A small proportion of malignancies have a clear genetic aetiology resulting from mutations in genes inherited usually as an autosomal dominant trait. Women with or at risk of having inherited these mutations can have an increased risk of a variety of malignancies, and will often need to be entered into screening programmes. The wider family will also need to be assessed for an increased risk of malignancy and given advice regarding management of this risk. Risk assessment and genetic counselling around genetic testing and reproductive decision making should be undertaken in a regional genetic service. The majority of cancer predisposition syndromes are dominantly inherited, with the risk of passing on the mutation to children being 50%. There are a number of inherited predispositions to various malignancies (Table 2.1) but this chapter will concentrate on predisposition to gynaecological cancers.

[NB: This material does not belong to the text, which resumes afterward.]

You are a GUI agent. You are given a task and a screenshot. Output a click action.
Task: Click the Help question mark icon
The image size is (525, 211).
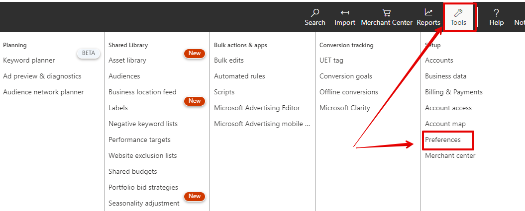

As with any genetic condition in which a pathogenic mutation has been identified, the reproductive options include:

  1. ▪ having children without any intervention

  2. ▪ not having children

  3. ▪ adoption/fostering

  4. ▪ the use of donor gametes

  5. ▪ prenatal diagnosis

  6. ▪ in certain situations, preimplantation genetic diagnosis (PGD).

Genetics of ovarian carcinoma

Ovarian carcinoma is the fifth most common cancer among women in the UK and the seventh most common cancer among women in the USA. There are a number of risk factors for ovarian cancer, including increasing age, early age at menarche, late age at menopause, delayed childbirth and low parity or nulliparity.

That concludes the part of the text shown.